**Task instructions:** Would you please return the line containing "The height and width of the screenshot is (339, 623)." and all the lines after it through the end of the records below, unchanged and on their own?

*** Records to use ***

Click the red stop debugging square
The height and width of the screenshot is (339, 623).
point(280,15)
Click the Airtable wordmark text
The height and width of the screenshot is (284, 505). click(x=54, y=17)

***

**Result of this exercise:**
The height and width of the screenshot is (339, 623).
point(280,15)
Click the Airtable wordmark text
The height and width of the screenshot is (284, 505). click(x=54, y=17)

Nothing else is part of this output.